The top 4 highest percent of incomplete and late notification in different hospitals and clinic will conduct to the health care workers (2 doctors and 2 nurses/infectious control) an in-depth interview to explore the poor reporting of TB notification data.
Data will be entered using Microsoft Excel and converted to STATA format and data will be analyzed using STATA version 13.0. The frequency with percentages will be calculated for categorical variable and the mean time and standard deviation from the time of consultation and notification will be calculated to determine the timeliness reporting.

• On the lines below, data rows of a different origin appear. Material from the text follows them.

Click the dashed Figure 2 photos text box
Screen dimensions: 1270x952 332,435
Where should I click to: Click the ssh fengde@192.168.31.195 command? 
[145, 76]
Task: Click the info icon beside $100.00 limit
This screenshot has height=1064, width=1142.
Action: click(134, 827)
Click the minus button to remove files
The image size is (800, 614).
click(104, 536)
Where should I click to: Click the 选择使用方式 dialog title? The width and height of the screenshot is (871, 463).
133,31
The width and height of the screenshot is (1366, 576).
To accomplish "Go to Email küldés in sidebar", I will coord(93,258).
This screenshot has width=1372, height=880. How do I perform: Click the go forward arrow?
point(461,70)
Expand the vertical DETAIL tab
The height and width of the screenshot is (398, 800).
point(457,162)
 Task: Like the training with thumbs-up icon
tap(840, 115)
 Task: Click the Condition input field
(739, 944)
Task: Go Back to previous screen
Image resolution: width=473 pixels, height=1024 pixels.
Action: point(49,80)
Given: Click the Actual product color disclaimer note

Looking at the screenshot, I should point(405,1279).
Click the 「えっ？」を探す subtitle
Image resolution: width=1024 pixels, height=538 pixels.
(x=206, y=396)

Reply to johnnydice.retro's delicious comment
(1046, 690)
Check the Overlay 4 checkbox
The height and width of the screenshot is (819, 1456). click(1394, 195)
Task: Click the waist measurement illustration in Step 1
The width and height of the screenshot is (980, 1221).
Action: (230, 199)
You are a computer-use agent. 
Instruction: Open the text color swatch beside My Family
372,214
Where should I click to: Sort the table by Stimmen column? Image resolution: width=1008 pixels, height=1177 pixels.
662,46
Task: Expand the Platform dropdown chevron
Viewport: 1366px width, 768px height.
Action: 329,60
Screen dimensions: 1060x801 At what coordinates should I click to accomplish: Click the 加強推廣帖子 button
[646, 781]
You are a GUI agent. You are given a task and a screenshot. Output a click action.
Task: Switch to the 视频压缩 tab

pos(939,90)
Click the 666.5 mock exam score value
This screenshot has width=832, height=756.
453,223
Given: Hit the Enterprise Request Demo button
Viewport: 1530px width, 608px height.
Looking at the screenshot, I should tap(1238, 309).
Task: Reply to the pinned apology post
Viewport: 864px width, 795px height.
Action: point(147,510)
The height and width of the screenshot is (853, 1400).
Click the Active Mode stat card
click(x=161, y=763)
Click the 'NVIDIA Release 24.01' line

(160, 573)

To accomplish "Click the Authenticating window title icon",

The Chi-square test to be performed to test for differences in proportions of categorical variables between two or more groups. To check for the completeness of the TB notification, the demographic data (such as ID, sex, age, nationality, occupation, place of work, contact number and laboratory tests conducted at the time of diagnosis will be identified through multivariable logistic regression analysis. P value < 0.05 will be regarded as statistically significant.
For the in depth interview, audio-taped will be transcribed and quotes from respondents will be included in the text.
The permission to study and use the data in Surveillance section will be obtained from the Ministry of Public Health, State of Qatar. Patient consent will be taken to the health care worker that will be included in the in depth interviews and explain the purpose of the study. If either they will join or decline; information identity, confidentiality and anonymity of the patient (by code number) are maintained according to proposed protocol. All data with code number will be in secure or locked place where there is no chance that other people could use the information. The notification center will be identified by code only. The data will be saved on password protected computer.
There will be several challenges to this study that include time, money and person. Time, this will be my first and foremost challenges but I can manage it because I already choose and I am determine to my topic. Second challenge is money, in every research it need funds. But if my research proposal will pass to our department protocol they will provide funds for me. This is one of reason I choose topic related to my daily work in our public health department. Third challenges will be health care workers. Here in Qatar, most of the health care worker are busy but I think if my manager will support and make endorsement it will go smoothly.
The findings will have direct implications for data quality of communicable disease surveillance system, only in Qatar. It will inform the public health to implement policy and improve clinical practice targeting the hospitals and health centers with significant result of incomplete TB or communicable disease notification. And initiate workshops and training for the HCW appreciate the importance of data quality in health system.